Ini kali pertama bagi Nabila makan di rumah makan setelah menjadi istri Arka. Lima tahun ia hidup seperti katak dalam tempurung. Pesan kedua orang tuanya yang selalu memintanya menjadi istri yang baik, yang penurut, yang banyak bersyukur dengan apapun pemberian suami, karena ridho suami adalah segalanya bagi seorang istri, membuat Nabila tidak pernah protes terhadap apapun yang Arka berikan. Terlebih Nabila memang tidak begitu banyak mengetahui tentang ilmu agama. Jadi, wanita itu hanya berusaha bersikap sebaik mungkin kepada Arka agar mendapat ridhonya.

Seorang pramusaji datang dan memberikan buku menu kepada Nabila. Wanita itu kemudian melihat-lihat daftar makanan yang beragam di buku bersampul tebal itu.
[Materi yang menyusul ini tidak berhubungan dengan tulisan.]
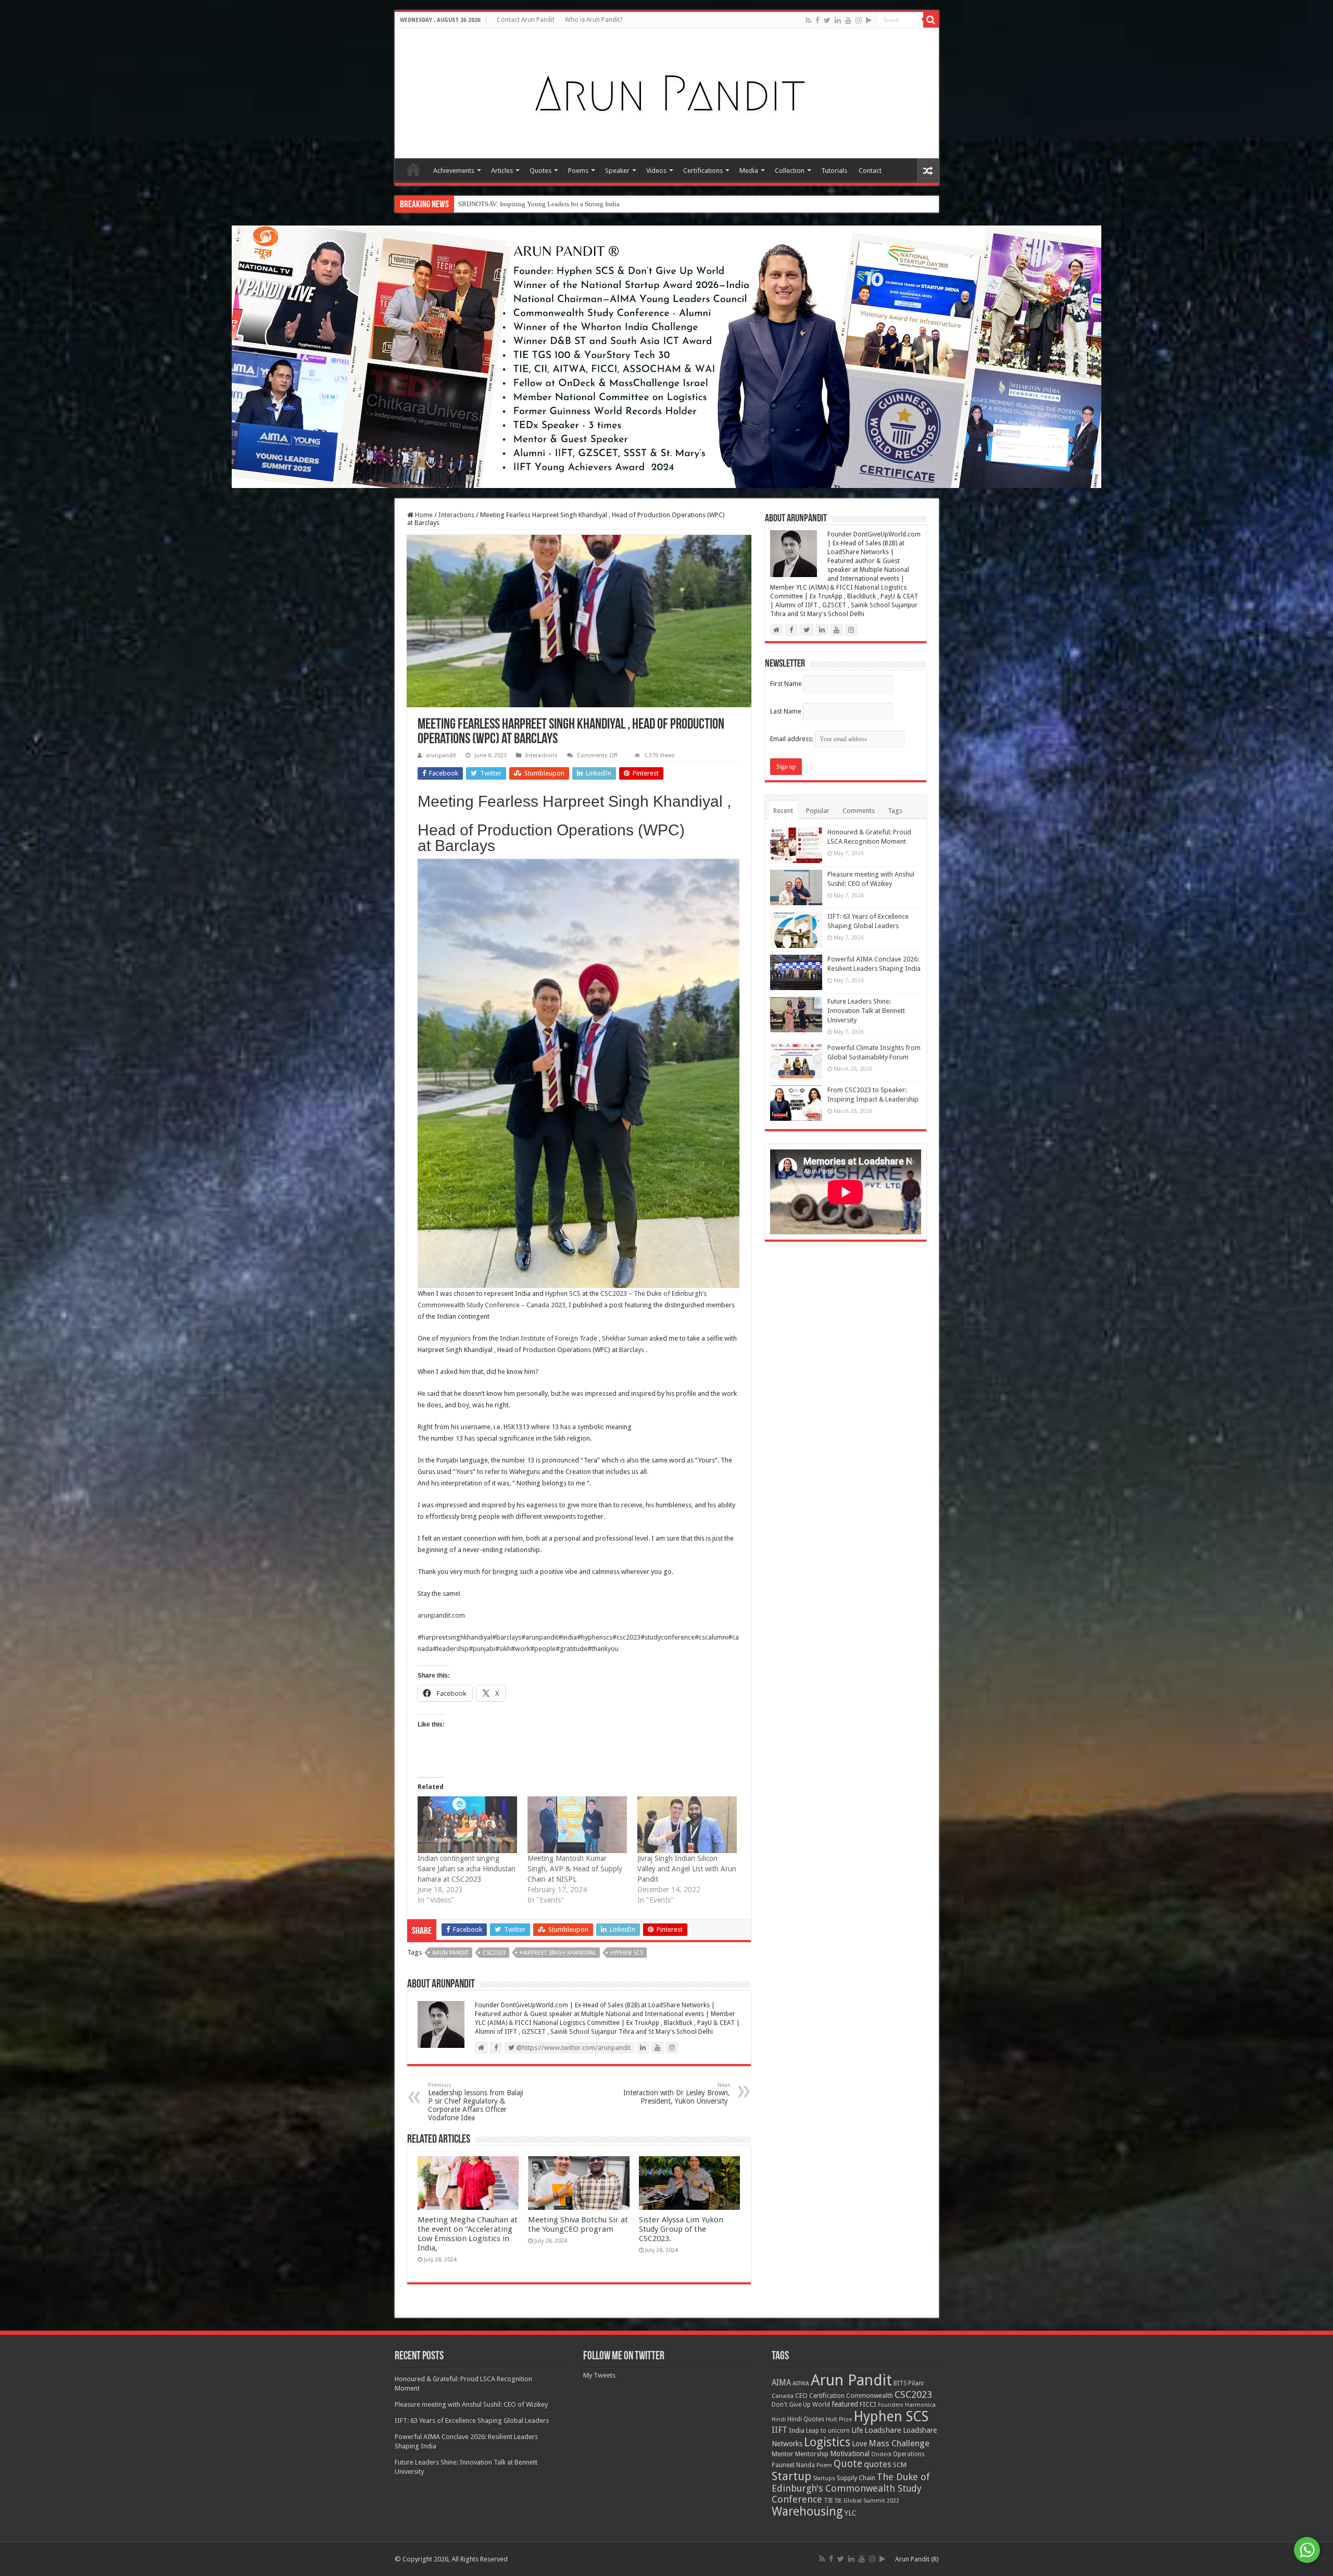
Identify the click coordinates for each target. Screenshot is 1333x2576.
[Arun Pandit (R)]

"Wah, kamu pasti senang banget, ya, Na, makan di tempat seperti ini?" celetuk Arka begitu duduk di hadapan Nabila. "Kalau enggak jadi istriku yang seorang manajer ini, mungkin seumur hidup kamu enggak akan bisa makan di tempat sebagus ini," lanjut Arka.
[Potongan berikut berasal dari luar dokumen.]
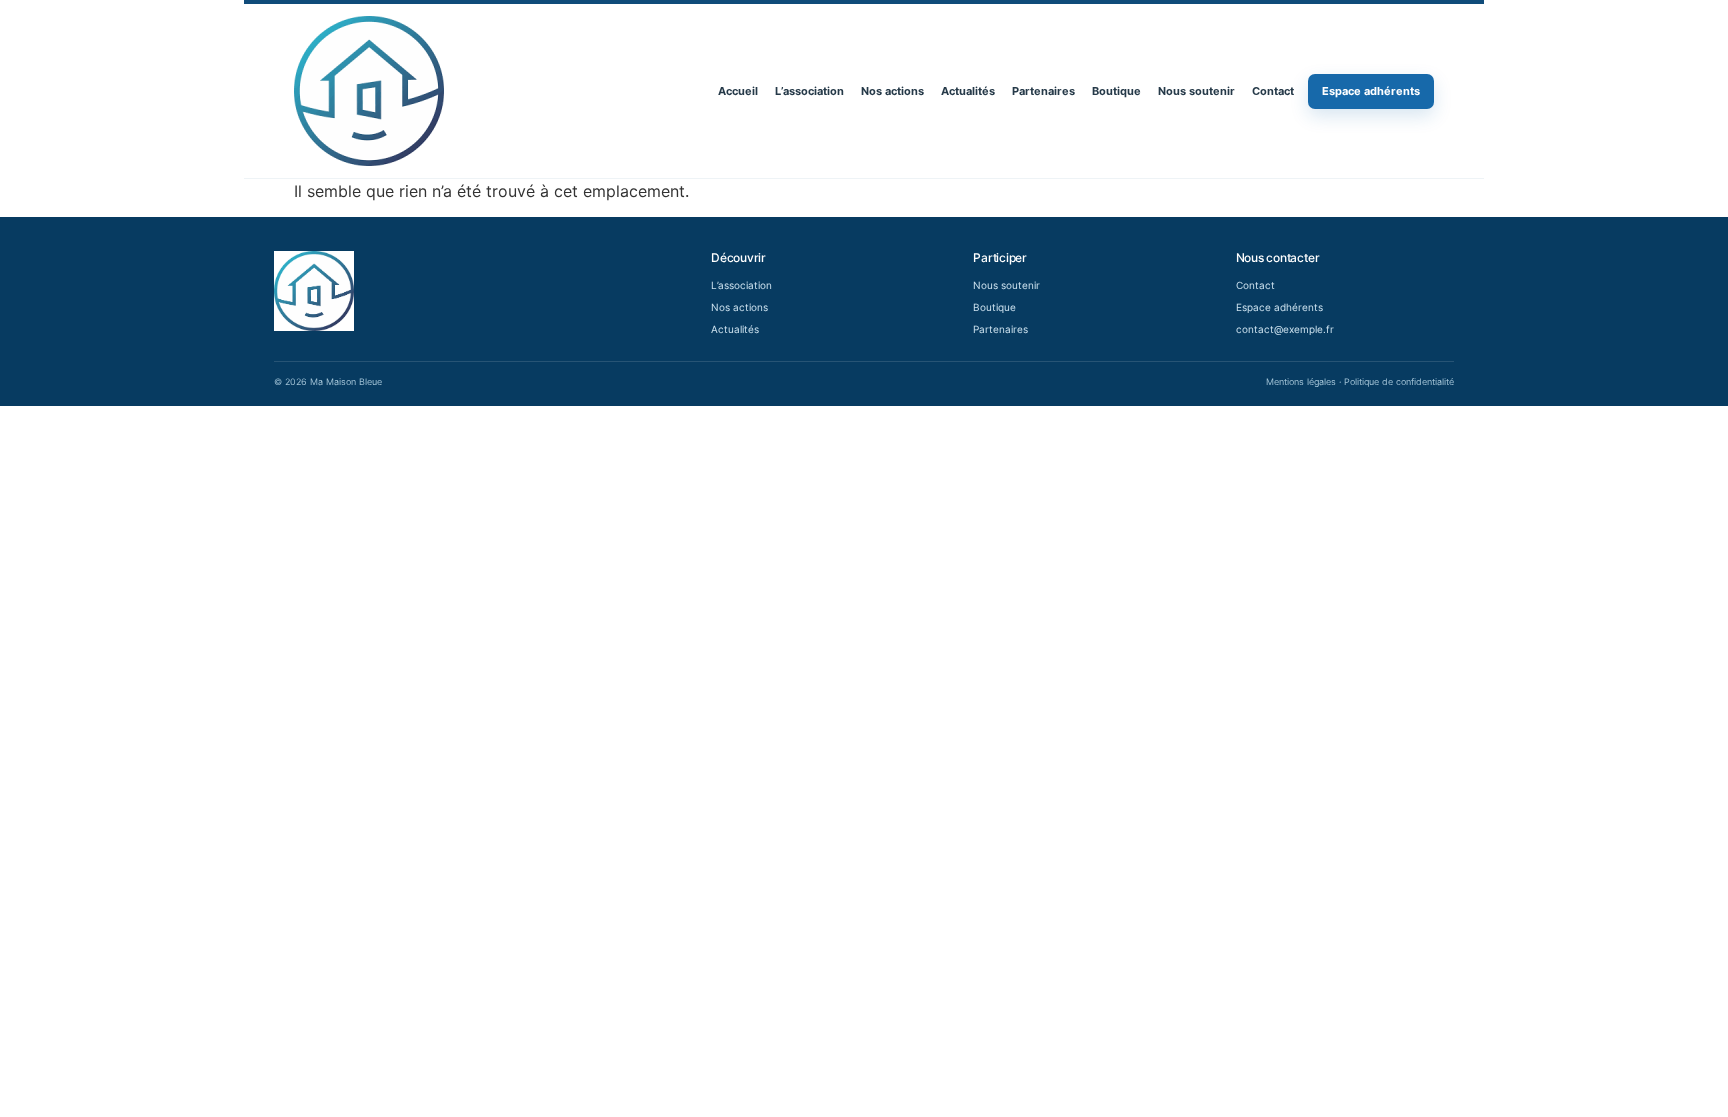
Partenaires (1043, 91)
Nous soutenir (1196, 91)
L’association (809, 91)
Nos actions (892, 91)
Pandangan Nabila beralih dari buku menu itu ke wajah Arka yang sedang menyeringai dengan angkuh. Nabila tersenyum masam. Bahkan di suasana seperti ini pun, Arka tidak membiarkannya merasakan senang. Sedikit saja.

"Makanannya juga mahal-mahal, loh, Na, di sini. Makanya kamu jangan pesan banyak-banyak! Kita, kan, harus hemat," imbuh Arka.

Nabila langsung kehilangan gairah untuk memesan makanan yang tadi sangat menggugah selera.

"Tapi, sekali-kali boleh, dong, Mas, kita makan sepuasnya. Secara Mas Arka kan, manager," sahut Hanan yang merasa sangat kasihan melihat Nabila. Ia benar-benar tidak habis pikir dengan sikap kakaknya itu.

"Oh, iya tentu aja, Han. Apalagi kamu pas ke sini juga, kan," ucap Arka.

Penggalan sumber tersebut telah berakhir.